** JOB A **
Set down the passage on the DFT exactly, beginning at the words "for $ k = 0,1,.,2N-1$." and stopping after the words "the sequence $x_e[n]$.".
------ PAGE EXTRACT ------
Then we can see, by the DFT - DTFT sampling relation that :

$$ \mathcal{DFT}\{x_e[n]\} =X_2[k] = X(\frac{2\pi}{2N}k )= X(\frac{2\pi}{N} k/2 ) = X[k/2] \tag{8} $$

for $ k = 0,1,.,2N-1$. Note that DTFTs of $x[n]$ and $x_e[n]$ are the same.

Based on Eqs. 8, you can restate Eq.6 when $N$ is odd :

$$ \boxed{ Y[k]= 0.5 \big( X\left[ k \right] + X_2\left[2k- N\right] \big) } \tag{9} $$

with your notation it becomes: $$ b_k = 0.5 ( a_k + a^e_{2k-N} ) $$ where $a^e$ is the DFS of the sequence $x_e[n]$.

As you can see, you cannot express $b_k$ (with a simple formula) in terms of sole $a_k$ when $N$ is odd.
------ DATASET CONTENT ------
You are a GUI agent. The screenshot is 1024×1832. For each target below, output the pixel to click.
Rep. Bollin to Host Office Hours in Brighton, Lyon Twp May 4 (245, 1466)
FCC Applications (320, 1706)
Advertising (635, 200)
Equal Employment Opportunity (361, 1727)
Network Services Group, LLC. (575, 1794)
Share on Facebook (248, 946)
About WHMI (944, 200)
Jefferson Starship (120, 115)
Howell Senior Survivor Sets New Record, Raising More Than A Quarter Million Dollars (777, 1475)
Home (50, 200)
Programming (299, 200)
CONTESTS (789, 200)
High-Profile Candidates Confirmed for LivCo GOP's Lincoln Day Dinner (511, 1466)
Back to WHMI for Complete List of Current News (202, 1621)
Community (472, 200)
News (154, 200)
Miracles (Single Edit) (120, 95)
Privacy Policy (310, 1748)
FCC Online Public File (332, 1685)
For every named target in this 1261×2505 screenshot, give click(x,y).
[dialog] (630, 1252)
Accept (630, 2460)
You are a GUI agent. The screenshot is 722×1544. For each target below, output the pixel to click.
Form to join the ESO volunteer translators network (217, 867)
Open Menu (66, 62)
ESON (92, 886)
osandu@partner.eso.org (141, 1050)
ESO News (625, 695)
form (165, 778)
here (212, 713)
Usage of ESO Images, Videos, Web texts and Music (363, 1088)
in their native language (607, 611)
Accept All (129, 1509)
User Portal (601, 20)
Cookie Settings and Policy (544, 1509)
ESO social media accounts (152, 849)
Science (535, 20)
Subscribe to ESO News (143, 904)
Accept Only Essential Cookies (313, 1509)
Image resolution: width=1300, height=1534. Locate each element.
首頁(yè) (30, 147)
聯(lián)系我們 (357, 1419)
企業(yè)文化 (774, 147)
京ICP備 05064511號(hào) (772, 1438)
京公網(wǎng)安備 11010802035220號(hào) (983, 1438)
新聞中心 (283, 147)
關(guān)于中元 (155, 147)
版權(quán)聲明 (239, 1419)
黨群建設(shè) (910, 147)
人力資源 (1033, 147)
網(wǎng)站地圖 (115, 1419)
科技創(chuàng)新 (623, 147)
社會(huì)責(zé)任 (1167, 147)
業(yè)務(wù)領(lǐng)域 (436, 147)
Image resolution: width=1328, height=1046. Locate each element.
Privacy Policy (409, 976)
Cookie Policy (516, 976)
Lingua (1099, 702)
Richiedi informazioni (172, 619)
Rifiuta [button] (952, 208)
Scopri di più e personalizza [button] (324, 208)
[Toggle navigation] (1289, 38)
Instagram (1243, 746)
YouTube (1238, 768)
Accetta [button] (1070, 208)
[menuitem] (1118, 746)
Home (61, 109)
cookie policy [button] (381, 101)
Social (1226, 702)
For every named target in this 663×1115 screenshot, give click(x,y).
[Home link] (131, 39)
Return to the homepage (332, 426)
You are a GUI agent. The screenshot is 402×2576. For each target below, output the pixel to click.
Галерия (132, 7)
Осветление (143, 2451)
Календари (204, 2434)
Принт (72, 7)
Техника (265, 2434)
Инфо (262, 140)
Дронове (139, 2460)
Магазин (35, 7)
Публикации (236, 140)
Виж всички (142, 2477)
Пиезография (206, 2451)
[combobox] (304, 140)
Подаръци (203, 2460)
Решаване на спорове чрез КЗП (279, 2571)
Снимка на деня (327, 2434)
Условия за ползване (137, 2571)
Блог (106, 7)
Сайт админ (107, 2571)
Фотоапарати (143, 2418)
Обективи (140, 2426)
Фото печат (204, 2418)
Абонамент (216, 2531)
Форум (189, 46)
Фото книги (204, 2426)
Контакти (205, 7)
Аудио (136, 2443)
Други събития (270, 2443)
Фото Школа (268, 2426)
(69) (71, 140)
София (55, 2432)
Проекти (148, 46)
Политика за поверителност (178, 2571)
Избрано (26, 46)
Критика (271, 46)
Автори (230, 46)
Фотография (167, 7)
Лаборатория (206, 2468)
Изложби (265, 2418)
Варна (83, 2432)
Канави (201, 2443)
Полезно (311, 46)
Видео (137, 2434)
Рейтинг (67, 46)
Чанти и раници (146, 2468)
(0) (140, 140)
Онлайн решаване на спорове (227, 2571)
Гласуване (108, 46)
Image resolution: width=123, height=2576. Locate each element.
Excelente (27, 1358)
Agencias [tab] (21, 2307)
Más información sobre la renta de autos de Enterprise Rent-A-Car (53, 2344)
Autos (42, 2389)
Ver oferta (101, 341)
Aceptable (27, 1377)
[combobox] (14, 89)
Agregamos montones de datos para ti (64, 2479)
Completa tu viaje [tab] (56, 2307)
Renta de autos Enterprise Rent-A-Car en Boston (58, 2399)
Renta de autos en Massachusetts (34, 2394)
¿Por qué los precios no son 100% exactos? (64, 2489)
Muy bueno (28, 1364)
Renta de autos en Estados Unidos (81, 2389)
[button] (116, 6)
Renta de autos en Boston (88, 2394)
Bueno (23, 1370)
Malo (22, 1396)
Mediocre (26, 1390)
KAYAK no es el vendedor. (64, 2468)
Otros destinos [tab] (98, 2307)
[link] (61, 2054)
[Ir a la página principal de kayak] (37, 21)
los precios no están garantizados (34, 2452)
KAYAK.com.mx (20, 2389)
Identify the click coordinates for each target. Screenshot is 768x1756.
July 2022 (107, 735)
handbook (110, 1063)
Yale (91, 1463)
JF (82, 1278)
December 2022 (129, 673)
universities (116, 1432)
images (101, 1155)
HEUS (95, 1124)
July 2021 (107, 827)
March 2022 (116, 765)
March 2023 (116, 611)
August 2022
------
** JOB B **
In the records, start at the line that has "Social (1226, 702)" and stop after the line that has "Виж всички (142, 2477)". Swap "homepage" for "main page" and give back only those lines, otherwise unchanged.

** REPLY A **
for $ k = 0,1,.,2N-1$. Note that DTFTs of $x[n]$ and $x_e[n]$ are the same.

Based on Eqs. 8, you can restate Eq.6 when $N$ is odd :

$$ \boxed{ Y[k]= 0.5 \big( X\left[ k \right] + X_2\left[2k- N\right] \big) } \tag{9} $$

with your notation it becomes: $$ b_k = 0.5 ( a_k + a^e_{2k-N} ) $$ where $a^e$ is the DFS of the sequence $x_e[n]$.

** REPLY B **
Social (1226, 702)
For every named target in this 663×1115 screenshot, give click(x,y).
[Home link] (131, 39)
Return to the main page (332, 426)
You are a GUI agent. The screenshot is 402×2576. For each target below, output the pixel to click.
Галерия (132, 7)
Осветление (143, 2451)
Календари (204, 2434)
Принт (72, 7)
Техника (265, 2434)
Инфо (262, 140)
Дронове (139, 2460)
Магазин (35, 7)
Публикации (236, 140)
Виж всички (142, 2477)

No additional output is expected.